__Task goal__.
Gather every line in the records below that contains the word "beside".

Top of Records for the exercise

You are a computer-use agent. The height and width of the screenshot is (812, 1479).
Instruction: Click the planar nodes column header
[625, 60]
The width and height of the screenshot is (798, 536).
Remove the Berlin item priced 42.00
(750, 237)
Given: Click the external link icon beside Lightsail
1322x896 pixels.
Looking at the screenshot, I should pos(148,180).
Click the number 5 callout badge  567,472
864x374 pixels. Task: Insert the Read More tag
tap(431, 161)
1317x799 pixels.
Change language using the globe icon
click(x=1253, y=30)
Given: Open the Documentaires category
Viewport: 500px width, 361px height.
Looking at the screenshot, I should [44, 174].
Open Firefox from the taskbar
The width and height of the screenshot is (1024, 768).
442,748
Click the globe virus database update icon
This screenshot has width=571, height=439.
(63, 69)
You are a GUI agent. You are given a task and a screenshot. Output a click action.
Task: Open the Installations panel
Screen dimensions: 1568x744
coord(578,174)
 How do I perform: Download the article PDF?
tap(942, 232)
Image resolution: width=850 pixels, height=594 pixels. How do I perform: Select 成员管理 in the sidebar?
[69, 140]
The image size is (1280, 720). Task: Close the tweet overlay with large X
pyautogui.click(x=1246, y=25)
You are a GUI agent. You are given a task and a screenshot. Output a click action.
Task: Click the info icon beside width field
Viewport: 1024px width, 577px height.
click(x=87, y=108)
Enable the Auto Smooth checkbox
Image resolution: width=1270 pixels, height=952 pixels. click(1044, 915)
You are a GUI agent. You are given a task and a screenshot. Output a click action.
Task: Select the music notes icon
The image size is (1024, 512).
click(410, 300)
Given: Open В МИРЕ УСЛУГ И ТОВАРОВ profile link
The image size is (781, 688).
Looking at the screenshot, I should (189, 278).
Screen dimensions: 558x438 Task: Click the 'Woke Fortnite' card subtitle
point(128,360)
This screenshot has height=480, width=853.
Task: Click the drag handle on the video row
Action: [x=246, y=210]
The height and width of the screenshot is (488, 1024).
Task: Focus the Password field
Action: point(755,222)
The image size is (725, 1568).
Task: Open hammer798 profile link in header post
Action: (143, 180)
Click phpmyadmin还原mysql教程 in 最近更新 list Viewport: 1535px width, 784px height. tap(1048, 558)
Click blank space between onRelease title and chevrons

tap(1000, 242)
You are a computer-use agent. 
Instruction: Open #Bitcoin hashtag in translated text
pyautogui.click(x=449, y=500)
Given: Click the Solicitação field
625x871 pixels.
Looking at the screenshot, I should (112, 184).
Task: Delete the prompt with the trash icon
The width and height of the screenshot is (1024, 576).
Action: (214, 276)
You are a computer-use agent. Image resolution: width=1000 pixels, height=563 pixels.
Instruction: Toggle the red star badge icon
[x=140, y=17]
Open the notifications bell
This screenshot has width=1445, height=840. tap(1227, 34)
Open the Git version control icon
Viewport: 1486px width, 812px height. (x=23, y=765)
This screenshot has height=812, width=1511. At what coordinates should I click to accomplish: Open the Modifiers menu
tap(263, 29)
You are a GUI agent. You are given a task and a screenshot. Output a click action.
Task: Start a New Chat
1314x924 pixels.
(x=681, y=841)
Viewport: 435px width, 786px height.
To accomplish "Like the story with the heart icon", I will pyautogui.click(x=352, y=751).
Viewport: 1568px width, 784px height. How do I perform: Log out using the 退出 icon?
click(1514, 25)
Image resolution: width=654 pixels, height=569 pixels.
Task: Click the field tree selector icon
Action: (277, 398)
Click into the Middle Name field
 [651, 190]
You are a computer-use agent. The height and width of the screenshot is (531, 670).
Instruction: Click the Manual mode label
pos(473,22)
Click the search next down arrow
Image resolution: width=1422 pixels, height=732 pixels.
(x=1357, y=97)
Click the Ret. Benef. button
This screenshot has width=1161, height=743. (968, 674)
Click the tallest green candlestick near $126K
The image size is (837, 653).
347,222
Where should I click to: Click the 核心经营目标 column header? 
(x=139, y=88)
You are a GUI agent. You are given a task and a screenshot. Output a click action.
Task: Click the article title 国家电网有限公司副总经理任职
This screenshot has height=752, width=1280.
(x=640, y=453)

Bottom of Records for the exercise

__Completed task__.
Given: Click the external link icon beside Lightsail
Task: Click the info icon beside width field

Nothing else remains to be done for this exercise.